WHAT YOU HAVE TO DO: Please take the records that follow and repeat exactly the lines starting with the line with "696x364 pixels." and going on through the line with "Viewport: 523px width, 298px height.".

Extracted data entries:
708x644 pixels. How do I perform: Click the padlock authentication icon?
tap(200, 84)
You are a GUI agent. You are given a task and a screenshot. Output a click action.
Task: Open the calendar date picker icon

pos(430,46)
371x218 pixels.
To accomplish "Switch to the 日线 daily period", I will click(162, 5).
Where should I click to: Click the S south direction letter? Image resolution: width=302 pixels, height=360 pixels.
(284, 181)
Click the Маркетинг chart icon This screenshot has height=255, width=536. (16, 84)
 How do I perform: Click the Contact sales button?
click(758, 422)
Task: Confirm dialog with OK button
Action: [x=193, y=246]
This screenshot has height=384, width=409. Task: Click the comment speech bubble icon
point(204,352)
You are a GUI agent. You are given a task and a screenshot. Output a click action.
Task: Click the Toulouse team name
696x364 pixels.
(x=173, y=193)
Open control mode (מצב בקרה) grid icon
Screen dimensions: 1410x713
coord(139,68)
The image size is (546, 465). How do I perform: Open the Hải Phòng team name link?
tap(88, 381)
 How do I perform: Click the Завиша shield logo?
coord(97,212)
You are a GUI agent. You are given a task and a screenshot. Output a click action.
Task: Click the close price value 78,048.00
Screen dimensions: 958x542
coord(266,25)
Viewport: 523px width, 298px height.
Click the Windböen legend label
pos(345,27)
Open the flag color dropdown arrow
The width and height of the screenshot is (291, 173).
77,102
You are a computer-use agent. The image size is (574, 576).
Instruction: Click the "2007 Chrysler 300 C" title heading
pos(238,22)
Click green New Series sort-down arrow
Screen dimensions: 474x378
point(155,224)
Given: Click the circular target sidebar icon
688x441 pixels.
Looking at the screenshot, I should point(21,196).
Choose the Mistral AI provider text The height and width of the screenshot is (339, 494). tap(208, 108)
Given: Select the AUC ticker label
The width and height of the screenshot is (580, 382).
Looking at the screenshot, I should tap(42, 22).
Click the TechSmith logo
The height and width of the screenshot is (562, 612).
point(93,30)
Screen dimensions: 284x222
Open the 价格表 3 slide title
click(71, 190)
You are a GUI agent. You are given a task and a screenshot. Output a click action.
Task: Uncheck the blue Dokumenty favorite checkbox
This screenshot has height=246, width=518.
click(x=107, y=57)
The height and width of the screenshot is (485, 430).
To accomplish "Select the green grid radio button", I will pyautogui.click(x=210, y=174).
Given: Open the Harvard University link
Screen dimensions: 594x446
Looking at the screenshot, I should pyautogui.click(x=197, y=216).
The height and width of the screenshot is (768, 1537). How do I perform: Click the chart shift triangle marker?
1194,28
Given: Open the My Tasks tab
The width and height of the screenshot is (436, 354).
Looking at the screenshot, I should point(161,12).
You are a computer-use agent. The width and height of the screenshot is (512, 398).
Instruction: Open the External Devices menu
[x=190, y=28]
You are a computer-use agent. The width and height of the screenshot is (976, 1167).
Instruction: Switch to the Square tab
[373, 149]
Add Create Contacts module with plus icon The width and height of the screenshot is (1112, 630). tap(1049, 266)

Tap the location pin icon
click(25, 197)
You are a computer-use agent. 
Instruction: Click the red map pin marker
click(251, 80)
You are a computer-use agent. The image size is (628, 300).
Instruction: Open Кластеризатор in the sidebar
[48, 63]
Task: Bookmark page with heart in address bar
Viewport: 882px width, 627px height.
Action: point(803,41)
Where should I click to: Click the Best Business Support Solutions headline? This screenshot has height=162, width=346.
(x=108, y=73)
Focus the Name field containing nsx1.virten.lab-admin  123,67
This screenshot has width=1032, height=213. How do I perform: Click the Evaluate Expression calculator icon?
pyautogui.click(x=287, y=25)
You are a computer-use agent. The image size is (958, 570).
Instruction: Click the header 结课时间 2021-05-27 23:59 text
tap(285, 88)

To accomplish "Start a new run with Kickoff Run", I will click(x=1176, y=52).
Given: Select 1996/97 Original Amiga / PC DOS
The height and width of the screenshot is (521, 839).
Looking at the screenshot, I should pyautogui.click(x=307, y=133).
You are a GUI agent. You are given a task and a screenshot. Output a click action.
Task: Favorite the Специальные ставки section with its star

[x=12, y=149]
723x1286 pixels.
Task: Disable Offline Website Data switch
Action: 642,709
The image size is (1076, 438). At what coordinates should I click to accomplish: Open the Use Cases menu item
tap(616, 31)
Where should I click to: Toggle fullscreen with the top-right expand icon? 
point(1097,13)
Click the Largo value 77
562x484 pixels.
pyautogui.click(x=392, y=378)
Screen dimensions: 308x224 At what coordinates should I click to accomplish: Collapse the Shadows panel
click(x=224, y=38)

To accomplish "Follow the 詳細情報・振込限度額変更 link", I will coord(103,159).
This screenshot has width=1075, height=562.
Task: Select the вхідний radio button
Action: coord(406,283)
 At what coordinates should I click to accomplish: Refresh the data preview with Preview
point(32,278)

REPLY TO THE EXERCISE:
696x364 pixels.
(x=173, y=193)
Open control mode (מצב בקרה) grid icon
Screen dimensions: 1410x713
coord(139,68)
The image size is (546, 465). How do I perform: Open the Hải Phòng team name link?
tap(88, 381)
 How do I perform: Click the Завиша shield logo?
coord(97,212)
You are a GUI agent. You are given a task and a screenshot. Output a click action.
Task: Click the close price value 78,048.00
Screen dimensions: 958x542
coord(266,25)
Viewport: 523px width, 298px height.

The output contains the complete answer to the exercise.